The opinion of the court was delivered by: ROBERT SWEET, Senior District Judge


Todd Eberhard (hereinafter "Eberhard") moved, pursuant to Rules 33 and 35 of the Federal Rules of Criminal Procedure, for reconsideration and re-sentence of the 160-month term of incarceration imposed on him by this Court on June 7, 2005. For the reasons set forth below, Eberhard's motion for reconsideration and resentence is denied.

Background and Prior Proceedings

  This Court recited the relevant factual background and procedural history in a sentencing opinion, dated June 9, 2005. see United States v. Eberhard, No. 03 Cr. 562-01 (RWS), 2005 WL 1384038 (S.D.N.Y. June 9, 2005), familiarity with which is assumed.

  Eberhard, having entered a plea of guilty before this Court on September 14, 2004, was sentenced to a term of incarceration of 160 months*fn1 to be followed by three years of supervised release. A fine in the amount of $15,000 was imposed, as was restitution in an amount to be determined within 90 days of the imposition of sentence.

  On June 14, 2005, Eberhard moved pursuant to Rules 33 and 35, Fed.R.Crim.P., for reconsideration and re-sentence. The government filed its opposition to this motion on August 3, 2005, and Eberhard filed his reply brief on August 9, 2005, at which time the motion was deemed fully submitted.

  Motion to Reconsider Is Denied

  Eberhard moves for reconsideration of his sentence under Rules 33 and 35, Fed.R.Crim.P., asserting that the Court committed "clear error" by imposing a term of incarceration that exceeded the stipulated range of 97 to 121 months of imprisonment set forth in the parties' plea agreement dated September 9, 2004.

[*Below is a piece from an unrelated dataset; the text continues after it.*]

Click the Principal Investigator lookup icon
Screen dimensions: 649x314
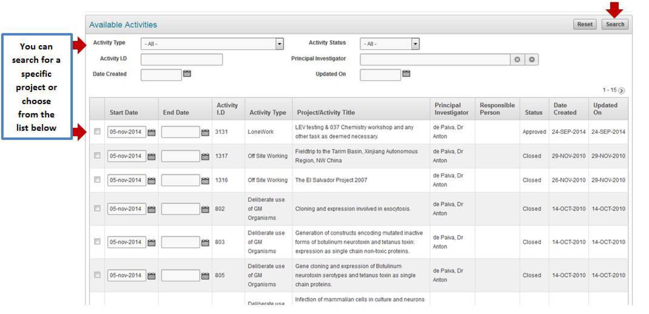point(532,60)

  Specifically, Eberhard argues that the Court engaged in unlawful fact-finding when it applied a four-level enhancement pursuant to U.S.S.G. § 3B1.1(a), thereby punishing Eberhard as "an organizer or leader of a criminal activity that involved five or more participants or was otherwise extensive," see U.S.S.G. § 3B1.1(a), in the absence of sufficient facts. According to Eberhard, the factual stipulations contained in the plea agreement failed to establish him as an "organizer or leader" and likewise failed to establish the fraudulent activity of which he was convicted as "otherwise extensive." As such, Eberhard concludes, the Court relied on unsubstantiated facts and erroneously imposed a four level "leadership role" enhancement.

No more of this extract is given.